BERLIN (Reuters) – Celonis, a fast-growing German process mining software startup, has struck a strategic partnership with IBM to help companies make the most of the digital transformation that many are undergoing at speed.

FILE PHOTO: The logo for IBM is displayed on a screen on the floor of the New York Stock Exchange (NYSE) in New York, U.S., June 27, 2018. REUTERS/Brendan McDermid

IBM’s Global Business Services consulting arm will weave the Celonis Execution Management System into its offering, adding the ability to analyse data thrown off by processes like supply-chain management, finance or procurement to identify weaknesses and recommend fixes.

Celonis will also shift its software stack to IBM’s Red Hat OpenShift platform, which enables companies to operate in an open ‘hybrid’ setting that can include public or private cloud data centres, on-premise servers and mainframe computers.

That represents a big step for the Munich startup, which last raised funds here from investors at a valuation of $2.5 billion in 2019 and counts Coca-Cola, Siemens, Uber and Vodafone as clients.

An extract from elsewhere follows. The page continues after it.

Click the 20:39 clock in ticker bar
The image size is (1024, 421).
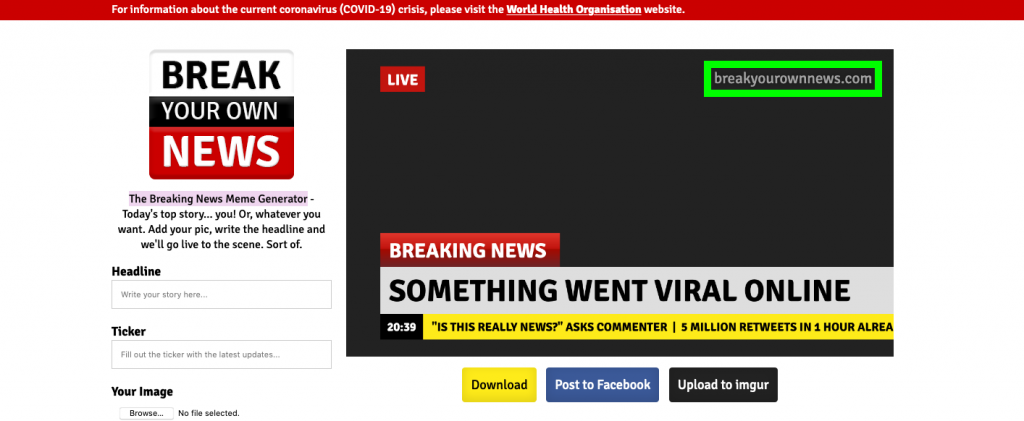tap(401, 327)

“This is the most comprehensive and committal partnership that I’ve been part of,” said Miguel Milano, chief revenue officer and co-owner of Celonis, who joined from Salesforce a year ago.

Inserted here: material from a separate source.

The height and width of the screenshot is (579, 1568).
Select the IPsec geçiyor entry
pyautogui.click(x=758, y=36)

“We took the risk because we saw the opportunity and the value to re-engineer our full stack to run on Red Hat OpenShift. That is massive,” Milano, a 28-year software industry veteran, told Reuters in an interview.

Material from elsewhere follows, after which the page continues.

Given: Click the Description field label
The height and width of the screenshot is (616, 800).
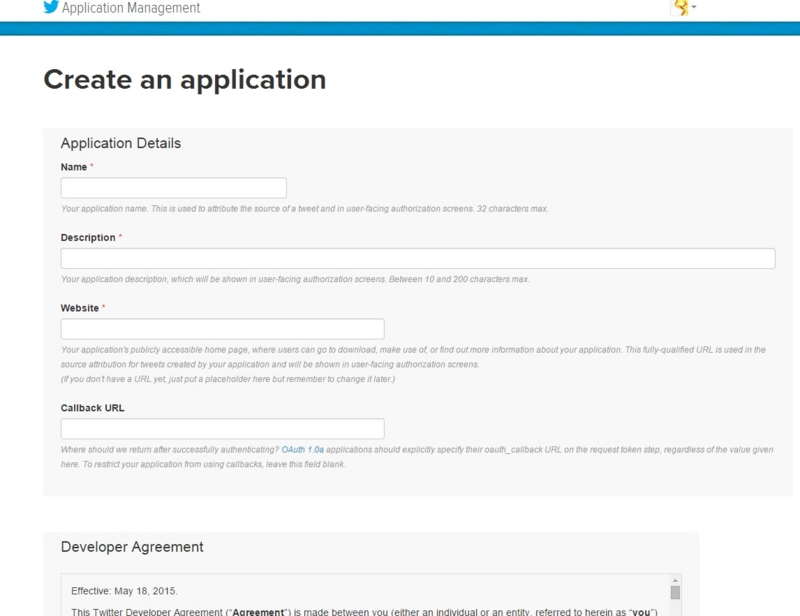Looking at the screenshot, I should pyautogui.click(x=88, y=237).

A typical large company runs more than 1,000 processes with the use of technology, often in different computing environments, creating complexity that makes it hard to bring about change.

Weaving Celonis into IBM’s consulting offering can help clients to identify where the value can be found across a range of applications, making it possible to benchmark performance, deploy artificial intelligence or trigger automation.

“Every workflow in every organization is now fair game,” said Mark Foster, senior vice president at IBM Services.

Celonis has doubled bookings and revenues over the past year, and Milano said the partnership offered an opportunity to accelerate its growth further.

“Our breakthrough from a strategic perspective was to realise that Celonis alone cannot take our platform to every company, every industry, every process,” he said, explaining the attraction of the partnership.